• [What this task involves]: Which TeacherTube channel does the writer of the text on classroom web tools say they fell in love with?

• [Text shown]:
I can envision a number of other ways that I might employ Google Docs. Not only might my students create review tools, presentations, and learning journals collaboratively, but I might also work with my fellow teachers for each of my preparations to co-create quizzes, presentations, study notes, resource data bases–well, just about anything! Not only will collaboration be quicker and easier for my students, but for me, too!

Thing 19: Video!

What a wealth of videos are available–from the “sometimes-needs-to-be-filtered” YouTube to the amazing TeacherTube! Although I found a number of YouTube videos which would be helpful, such as Slave Catchers and Resistors and Crime and Punishment in Colonial America, the hassle of getting these videos into a format that I can use in my classroom might slow me down.

TeacherTube, on the other hand, is an awesome treasure to be used by teachers–for students and teachers. In addition to professional topics, I fell in love with the American Institute for History Education channel. From the Underground Railroad to the Transcontinental Railroad, I found excellent short videos that I can use to illustrate major issues and jump start interest in new units.

Who knows, I may get so excited that I have my students submitting their Photo Story projects for TeacherTube!

Thing 18: My Podcast

…And now, the podcast you’ve all been waiting for: Podcasting in Language Arts! Grab the popcorn!

Thing 17: Podcasting

I am a confirmed visual learner. I need to listen carefully to audiovisual presentations, and audio only presentations are a struggle for me. Thus, I am a bit reserved about podcasting.

In exploring the directories, I felt the greatest success with the NPR Podcast Directory, where I found The Rise and Fall of Jim Crow, and the Educational Podcast Network, which led me to the Colonial Williamsburg site, both complete with a series of podcasts. The Jim Crow selections were especially interesting because they were descriptions of life during the Jim Crow Era given by real people who lived through the time and circumstances. Their value, in my opinion, lay in the authenticity of their speakers.

I cannot see myself having extensive time to write and create podcasts for my students on a regular basis. I can see offering my students the opportunity to showcase their learning and writing in a new format. There are a number of 7th graders who are somewhat intimidated by the mechanics of writing who might warm to the idea of sharing through their voices.

Thing 16: Library Thing

Library Thing is absolutely amazing. This is social networking for the book lover. By entering your own titles of books you own/have read/adore/hate, you are able to connect with thousands of people who also know the book and author. Actually, you don’t have to enter a thing–you’re free to search anything you like to come up with information and reviews on a book in question, suggested books if you liked that one, books to avoid if you liked that one–a treasure trove of information from real readers about real books.

I was delighted that one of my long time favorites, Katherine by Anya Seton, has a following, as well as other recommended books for me to pursue. There are not many of us that know about this medieval commoner who became the Duchess of Lancaster. OK, I’m impressed.

One thing that bothered me, but I acknowledge that I was not at all surprised given human nature, were the biblio-snobs who had to wither authors and books that have won the hearts of millions. The site, however, was definitely fair-minded in giving these reviewers and opposing reviewers room to write and persuade. Frankly, it’s a bit funny to read someone who takes him/herself so seriously and then read other reviewers who show such a love for the reading experience evoked by the book in question.

That observation aside, I can see how I will refer to Library Thing to learn about a book in question, to get reading suggestions, to learn about authors and their bodies of work.

• [Given material]:

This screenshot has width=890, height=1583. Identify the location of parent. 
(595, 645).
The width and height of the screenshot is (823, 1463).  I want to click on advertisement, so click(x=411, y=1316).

• [Solution to the exercise]: The American Institute for History Education channel.